Out of Uniform

The Board of Education's ballyhooed school dress code may not be so smart

At P.S.191 in Manhattan, a class of nine-year-olds prepared to leave the lunchroom, forming a double-file line running the length of the school's central corridor. "All eyes are on the head in front of you," barked their teacher. "Hands at your side, and mouths quiet." The students knew the routine, and like tiny cadets instinctively fell into line. Well, not exactly. One boy, clad in a knee-length black T-shirt emblazoned with a WWF wrestler, yelled to a classmate standing several rows ahead. Order quickly gave way to a mass of bubbling bodies.

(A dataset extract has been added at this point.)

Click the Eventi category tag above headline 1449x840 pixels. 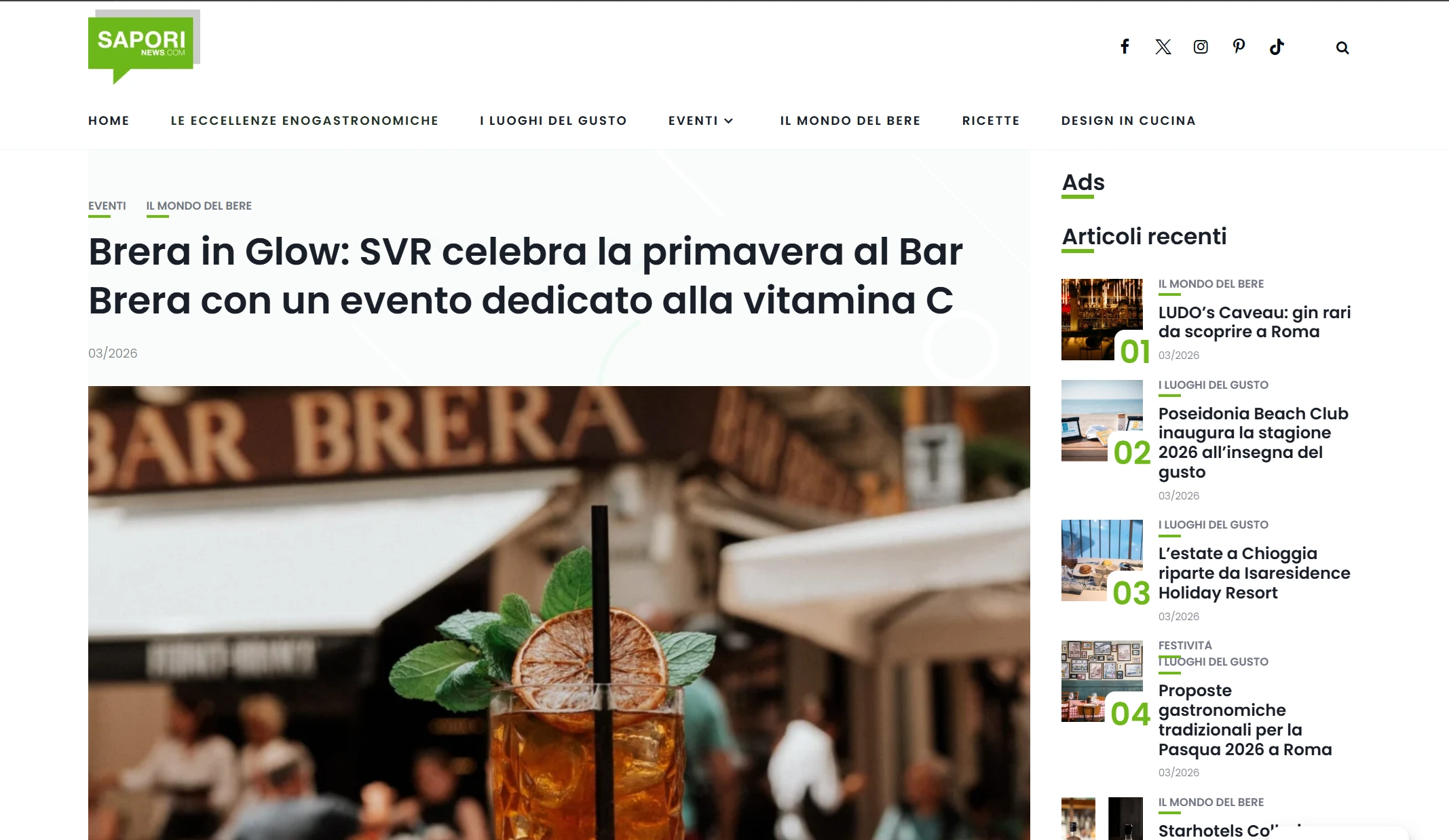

Undoubtedly this scene will be replayed countless times in New York City public schools, which opened last week. And while critics have long argued that unruliness in the classroom is a major problem, others question whether the Board of Ed's new policy—requiring school uniforms—will actually improve discipline and academic performance.

Last March, the board unanimously passed a measure requiring all students to wear uniforms at the elementary and middle school level beginning next fall. This year alone, more than 250 public schools citywide have adopted a uniform policy, though parents and individual schools can apply for an exemption. In part, the board's mandate reads: "Students have demonstrated improved performance due, in part, to the work-like atmosphere and pride that is engendered by the wearing of uniforms." Since no major studies on the relationship between school uniforms and classroom behavior—or, for that matter, academic performance—have ever been done, the board, in particular its president William Thompson, based the requirement on a few classroom visits and talking to school officials.

But did the board's "research" lead to the right conclusion? An informal survey of some of the city's grade schools conducted by the Voice found that school uniforms have had little or no effect on academic performance. Since many public schools already have established uniform policies, it is worth taking a look at how they compare.

At P.S.133 in East Harlem, about 85 percent of the students regularly wear uniforms (the policy has been in place since 1990, says school principal Nancy Beazer). At P.S.92, also located in East Harlem, roughly 30 percent wear uniforms. But in virtually every other respect—overall size, location, ethnicity, and economic background of the students, as well as teacher aptitude and experience—the schools are mirror images.

On the most recent New York City Annual School Reports, which measure reading and math competency for various grade levels, 49.4 percent of the pupils at P.S.133 scored at or above the state minimum level on the third-grade reading test, as compared to 53.9 percent at P.S.92. On the third-grade mathematics exam, 88.5 percent met the minimal requirements at P.S.133, while 87.2 percent did so at P.S.92. On the fifth-grade writing exam, 87.8 percent of the class was proficient at grade-level at P.S.133, compared to 92 percent at P.S.92. And on the sixth-grade reading exam, 62.5 percent were at grade-level at P.S.133, compared to 58.3 percent at P.S.92.

According to Peter Cookson, professor at Columbia University's Teachers College, the findings are not surprising. "Uniforms may help create a sense of order, which could contribute to an overall climate that's better for learning. But the link between uniforms and achievement is hardly direct, which makes the rationale behind the mandate questionable, at best." This sentiment is echoed by some parents, who also complain that the policy ignores the financial constraints faced by many families who cannot afford school uniforms, which can cost upwards of $100. (At least one parent has already sued in federal court over the city's uniform policy.)

Another example is C.E.S.55 (kindergarten to grade six) and C.E.S.110 (prekindergarten to grade four) in the Bronx. The schools have differing uniform policies: at C.E.S.55, an estimated three out of four students wear uniforms, while approximately one in 10 does at C.E.S.110. In most other respects, the two schools are similar. And nothing in their statewide exam scores reflect any academic benefit from wearing school uniforms. C.E.S.55 reported that 45.2 percent of its third-grade students read at or above New York State minimum level, while, at C.E.S.110, the figure was 64 percent. On the third-grade mathematics exam, 80.1 percent of students met the minimum level at C.E.S.55, while 89.5 percent did so at C.E.S.110.

J.D. LaRock, spokesperson for the Board of Education, cautioned that comparisons of this kind overlook intangibles that may also affect academic performance. "The bottom line is that a school is a very complex place," he said. "To try to assess at any point, a statistical difference would have to also take into account a number of other factors: changes in a school's funding, its administration, its instructional focus."

Some opponents of the board's requirement now say that an examination of annual school reports, which were not widely available, could have given them the firepower to stop the mandate before it passed. "We knew about the reports," said Kathleen Berger, president of School Boards for Equality, Accountability, and Community. "It was all we could do, with so little time, to argue that the mandate was not the board's decision to make, much less that its rationale for passing it was entirely wrong."

"Uniforms may get rid of competition like 'Who got Tommy Hilfiger, who got Polo?'" says Leetina Williams, whose two daughters attend P.S.63 in the East Village, "but they've got nothing to do with what goes on inside the classroom."